L'autre grosse surprise du métrage s'avère être la naissance fort bien amenée de Double Face, auquel l'acteur Aaron Eckhart apporte une rage magnifique qui s'oppose à la pureté presque énervante de Harvey Dent. Si les personnages d'Alfred (Michael Caine) et de Lucius Fox (Morgan Freeman) assurent le minimum syndical, on se réjouit du retour de Gary Oldman, qui apporte une touche d'humanité bienvenue, et surtout du changement de comédienne pour le rôle de Rachel Dawes qui trouve une classe nettement supérieure grâce à Maggie Gyllenhaal.
Au sein de cette riche galerie de personnages, on pouvait craindre que le chevalier noir dont il est question ne parvienne finalement pas à trouver sa place. Mais il n'en est rien, Christian Bale s'avérant même encore plus convaincant que dans Batman Begins. Soulignons le caractère atypique du titre The Dark Knight qui ne fait aucunement mention de Batman, un parti pris annonciateur de l'évolution du sombre superhéros, dont la dualité confine ici à la schizophrénie.
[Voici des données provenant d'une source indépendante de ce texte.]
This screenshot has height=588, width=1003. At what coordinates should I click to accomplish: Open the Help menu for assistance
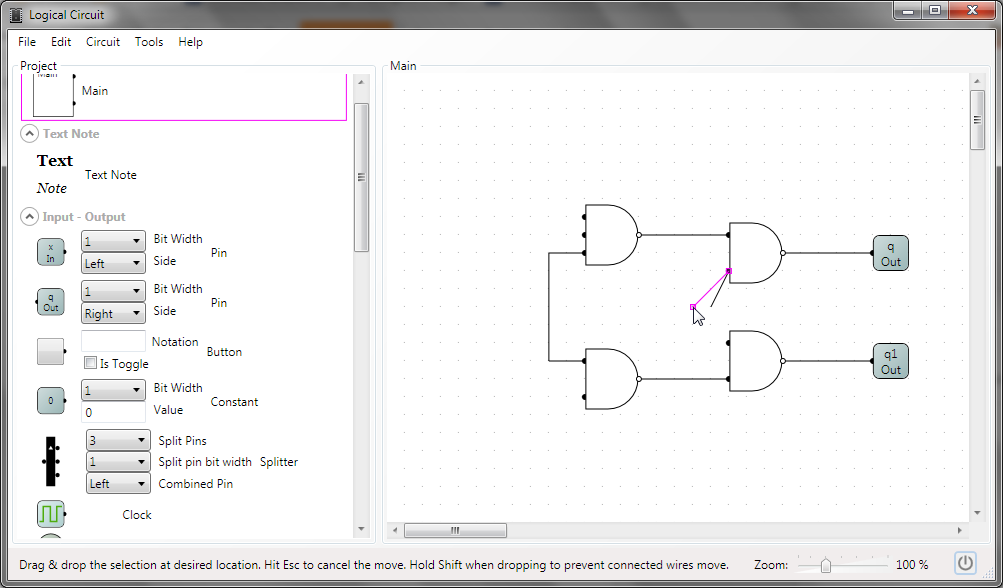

Aussi brutal que peu engageant en Batman, au top de son charme et de son arrogance en Bruce Wayne, le justicier se métamorphose sous nos yeux au contact de ses opposants pour devenir un parfait antihéros. D'une certaine manière, la franchise Batman de Christopher Nolan suit une logique semblable à celle de Spider-man de Sam Raimi, à savoir le questionnement de la condition et des méthodes de son icône. Nolan va plus loin en mettant en doute le bien-fondé de l'action de son redresseur de torts qui agissait jusqu'alors en toute légitimité - et impunité. Si l'on voit dans cette vision (post-)apocalyptique de Gotham City une image actuelle des Etats-Unis voire si l'on étend la métaphore à l'échelle géopolitique, l'idée devient alors lourde d'implications. Difficile d'affirmer s'il faut voir de telles intentions dans la tournure prise par ce chevalier, mais une chose est sûre, le noir lui va décidément très bien.